Work item ->
From the data below, copy each line that includes the word "computer".

+++ Records to process

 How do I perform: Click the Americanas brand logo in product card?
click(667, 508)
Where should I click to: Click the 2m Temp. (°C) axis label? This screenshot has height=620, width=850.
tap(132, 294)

++++++
+++ Records to process

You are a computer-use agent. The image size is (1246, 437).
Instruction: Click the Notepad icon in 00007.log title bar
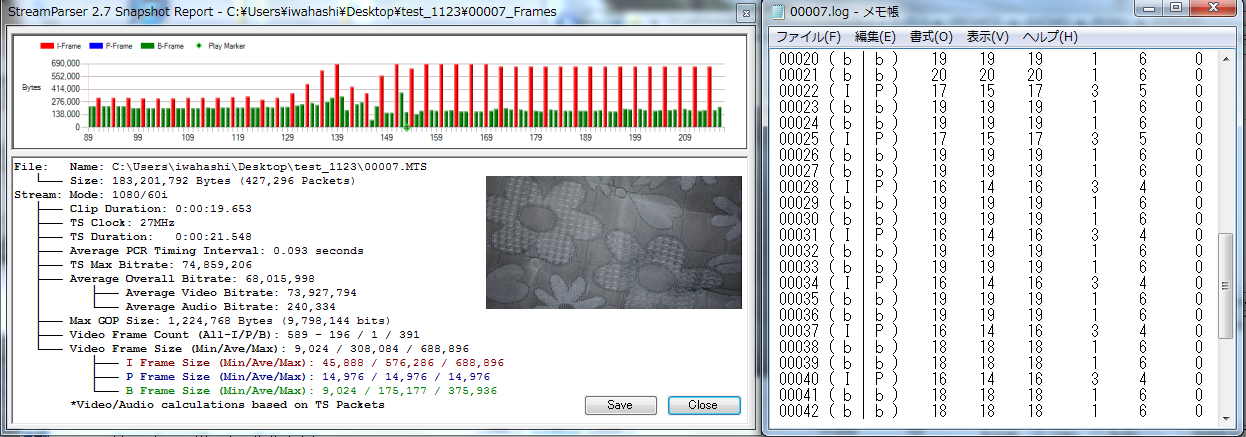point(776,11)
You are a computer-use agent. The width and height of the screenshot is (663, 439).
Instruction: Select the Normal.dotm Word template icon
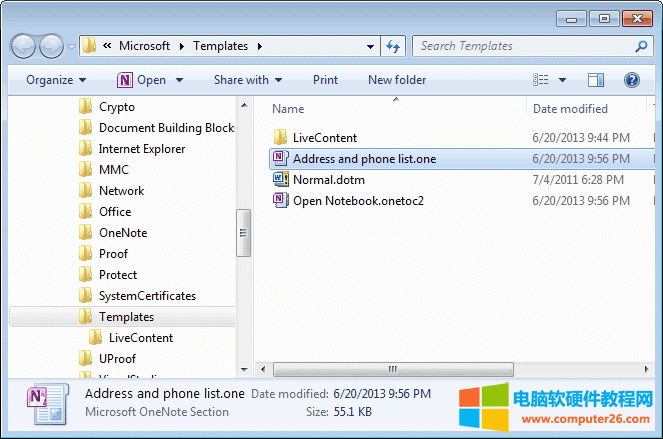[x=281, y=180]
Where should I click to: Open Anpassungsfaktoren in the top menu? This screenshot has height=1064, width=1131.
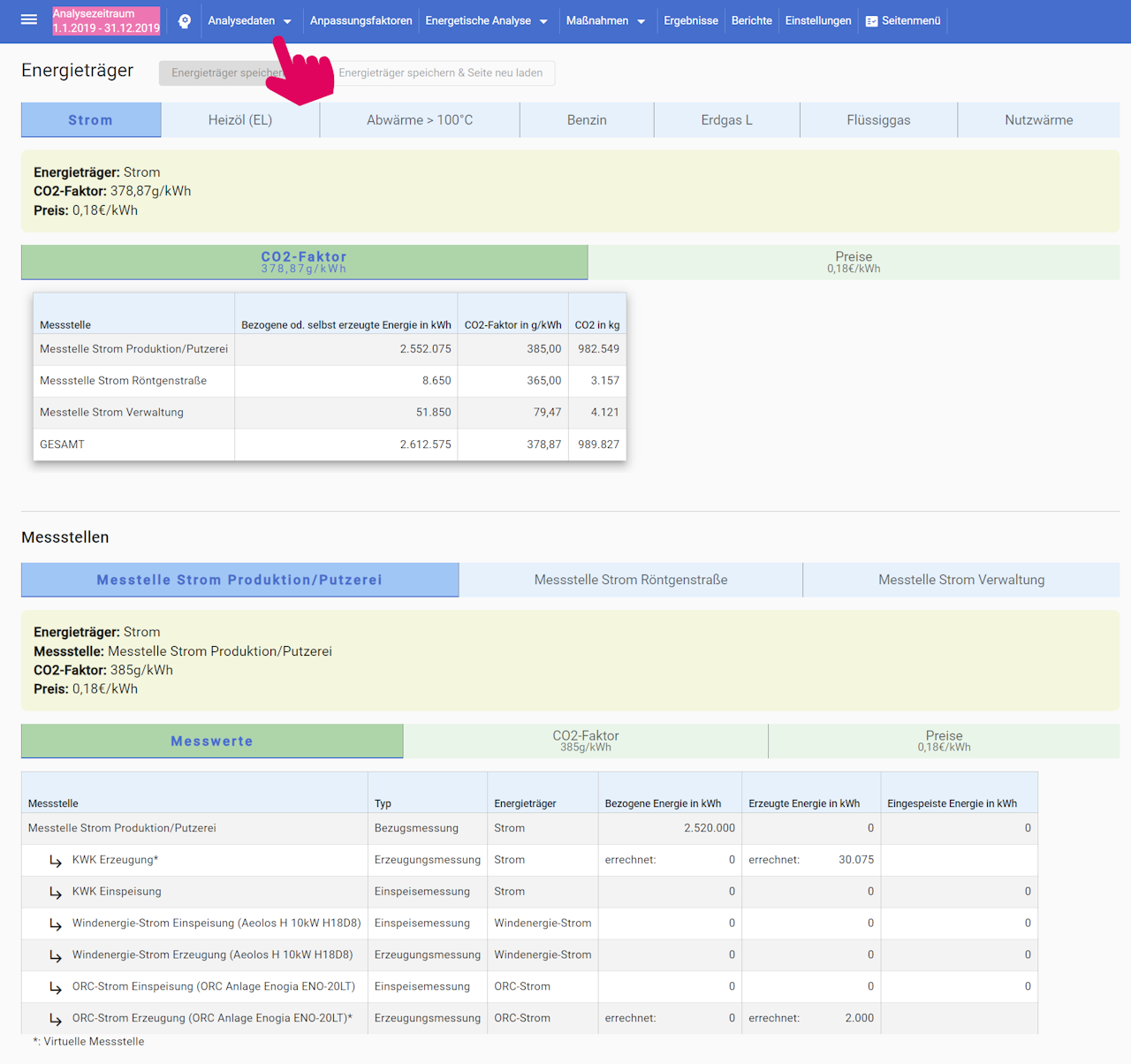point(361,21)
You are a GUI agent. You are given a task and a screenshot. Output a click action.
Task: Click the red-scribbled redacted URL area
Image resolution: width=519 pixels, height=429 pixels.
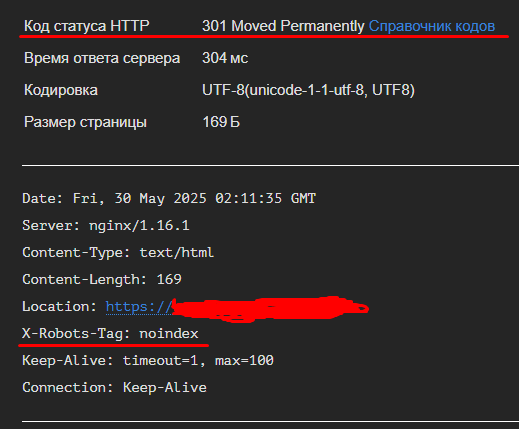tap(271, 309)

++++++

Solution ->
You are a computer-use agent. The image size is (1246, 437).
You are a computer-use agent. The width and height of the screenshot is (663, 439).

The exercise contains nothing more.